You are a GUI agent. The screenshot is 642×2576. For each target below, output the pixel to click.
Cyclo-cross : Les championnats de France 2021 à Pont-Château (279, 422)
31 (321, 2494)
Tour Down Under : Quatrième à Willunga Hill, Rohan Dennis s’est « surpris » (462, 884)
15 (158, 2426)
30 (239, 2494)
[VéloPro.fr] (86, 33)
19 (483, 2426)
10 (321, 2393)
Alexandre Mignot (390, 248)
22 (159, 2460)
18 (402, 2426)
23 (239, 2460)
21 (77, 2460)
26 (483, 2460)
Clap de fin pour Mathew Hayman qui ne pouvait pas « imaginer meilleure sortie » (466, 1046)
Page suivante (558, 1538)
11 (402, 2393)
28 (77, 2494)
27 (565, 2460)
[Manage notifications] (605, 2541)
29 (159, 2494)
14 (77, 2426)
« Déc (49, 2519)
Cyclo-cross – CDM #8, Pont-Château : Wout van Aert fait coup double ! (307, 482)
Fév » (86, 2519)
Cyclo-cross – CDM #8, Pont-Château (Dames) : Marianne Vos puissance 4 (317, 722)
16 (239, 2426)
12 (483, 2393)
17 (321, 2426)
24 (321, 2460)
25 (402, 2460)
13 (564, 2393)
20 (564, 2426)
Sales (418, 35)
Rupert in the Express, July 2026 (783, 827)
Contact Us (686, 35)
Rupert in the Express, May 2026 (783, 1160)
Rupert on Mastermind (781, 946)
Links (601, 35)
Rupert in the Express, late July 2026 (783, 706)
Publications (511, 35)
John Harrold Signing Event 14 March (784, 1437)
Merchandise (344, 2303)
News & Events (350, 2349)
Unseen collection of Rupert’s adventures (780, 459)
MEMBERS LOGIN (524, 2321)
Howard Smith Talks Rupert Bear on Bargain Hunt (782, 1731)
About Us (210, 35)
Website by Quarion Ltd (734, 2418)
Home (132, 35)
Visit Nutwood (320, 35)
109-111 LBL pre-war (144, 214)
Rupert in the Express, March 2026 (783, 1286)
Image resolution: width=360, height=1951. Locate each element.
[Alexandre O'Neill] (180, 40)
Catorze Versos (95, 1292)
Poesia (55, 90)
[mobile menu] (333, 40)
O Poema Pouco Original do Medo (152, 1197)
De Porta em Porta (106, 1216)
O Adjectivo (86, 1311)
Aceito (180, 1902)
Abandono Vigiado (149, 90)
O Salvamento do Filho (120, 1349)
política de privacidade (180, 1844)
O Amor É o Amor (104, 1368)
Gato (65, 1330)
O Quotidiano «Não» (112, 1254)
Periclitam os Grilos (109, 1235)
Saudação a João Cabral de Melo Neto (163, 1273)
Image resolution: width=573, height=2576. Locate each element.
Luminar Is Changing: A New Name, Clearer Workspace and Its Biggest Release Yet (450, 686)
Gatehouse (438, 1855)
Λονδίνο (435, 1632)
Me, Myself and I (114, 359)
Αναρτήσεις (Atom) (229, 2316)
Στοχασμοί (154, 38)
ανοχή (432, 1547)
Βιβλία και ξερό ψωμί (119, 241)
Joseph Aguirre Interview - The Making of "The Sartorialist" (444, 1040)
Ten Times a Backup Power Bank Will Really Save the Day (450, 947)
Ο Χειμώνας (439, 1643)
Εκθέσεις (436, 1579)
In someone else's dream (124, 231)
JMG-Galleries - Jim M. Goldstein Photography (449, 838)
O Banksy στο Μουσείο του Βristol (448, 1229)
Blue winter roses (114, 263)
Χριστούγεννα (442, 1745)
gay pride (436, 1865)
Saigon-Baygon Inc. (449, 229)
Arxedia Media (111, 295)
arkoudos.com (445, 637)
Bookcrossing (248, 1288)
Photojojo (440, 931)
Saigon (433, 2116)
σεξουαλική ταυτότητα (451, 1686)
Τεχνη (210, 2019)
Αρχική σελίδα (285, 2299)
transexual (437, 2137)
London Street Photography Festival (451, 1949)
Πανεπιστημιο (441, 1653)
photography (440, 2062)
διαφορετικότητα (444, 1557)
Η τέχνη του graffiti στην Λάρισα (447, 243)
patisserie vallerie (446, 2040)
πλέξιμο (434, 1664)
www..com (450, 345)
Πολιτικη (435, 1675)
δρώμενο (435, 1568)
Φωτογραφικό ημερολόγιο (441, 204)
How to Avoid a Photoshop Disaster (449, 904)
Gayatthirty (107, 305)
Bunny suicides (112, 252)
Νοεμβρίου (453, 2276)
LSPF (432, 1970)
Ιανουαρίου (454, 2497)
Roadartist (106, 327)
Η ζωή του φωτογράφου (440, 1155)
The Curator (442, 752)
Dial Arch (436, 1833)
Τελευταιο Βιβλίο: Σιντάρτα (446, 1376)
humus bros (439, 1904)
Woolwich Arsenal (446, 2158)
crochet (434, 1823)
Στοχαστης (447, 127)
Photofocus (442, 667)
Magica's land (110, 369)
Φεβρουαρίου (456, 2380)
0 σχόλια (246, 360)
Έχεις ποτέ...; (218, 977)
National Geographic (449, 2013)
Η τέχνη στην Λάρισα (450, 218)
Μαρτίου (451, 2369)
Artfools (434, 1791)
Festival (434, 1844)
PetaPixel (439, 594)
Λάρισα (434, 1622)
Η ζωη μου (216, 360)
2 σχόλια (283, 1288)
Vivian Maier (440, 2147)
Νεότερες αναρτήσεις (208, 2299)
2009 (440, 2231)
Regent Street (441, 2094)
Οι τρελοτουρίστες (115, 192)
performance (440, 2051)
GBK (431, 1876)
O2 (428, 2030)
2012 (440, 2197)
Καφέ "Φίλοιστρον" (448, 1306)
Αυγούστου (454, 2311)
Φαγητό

■ Problem statement: Please copy the lines in the records above between the one holding "Gato (65, 1330)" and the one holding "patisserie vallerie (446, 2040)", inclusive, exactly and with no other line.

■ Response box:
Gato (65, 1330)
O Quotidiano «Não» (112, 1254)
Periclitam os Grilos (109, 1235)
Saudação a João Cabral de Melo Neto (163, 1273)
Image resolution: width=573, height=2576. Locate each element.
Luminar Is Changing: A New Name, Clearer Workspace and Its Biggest Release Yet (450, 686)
Gatehouse (438, 1855)
Λονδίνο (435, 1632)
Me, Myself and I (114, 359)
Αναρτήσεις (Atom) (229, 2316)
Στοχασμοί (154, 38)
ανοχή (432, 1547)
Βιβλία και ξερό ψωμί (119, 241)
Joseph Aguirre Interview - The Making of "The Sartorialist" (444, 1040)
Ten Times a Backup Power Bank Will Really Save the Day (450, 947)
Ο Χειμώνας (439, 1643)
Εκθέσεις (436, 1579)
In someone else's dream (124, 231)
JMG-Galleries - Jim M. Goldstein Photography (449, 838)
O Banksy στο Μουσείο του Βristol (448, 1229)
Blue winter roses (114, 263)
Χριστούγεννα (442, 1745)
gay pride (436, 1865)
Saigon-Baygon Inc. (449, 229)
Arxedia Media (111, 295)
arkoudos.com (445, 637)
Bookcrossing (248, 1288)
Photojojo (440, 931)
Saigon (433, 2116)
σεξουαλική ταυτότητα (451, 1686)
Τεχνη (210, 2019)
Αρχική σελίδα (285, 2299)
transexual (437, 2137)
London Street Photography Festival (451, 1949)
Πανεπιστημιο (441, 1653)
photography (440, 2062)
διαφορετικότητα (444, 1557)
Η τέχνη του graffiti στην Λάρισα (447, 243)
patisserie vallerie (446, 2040)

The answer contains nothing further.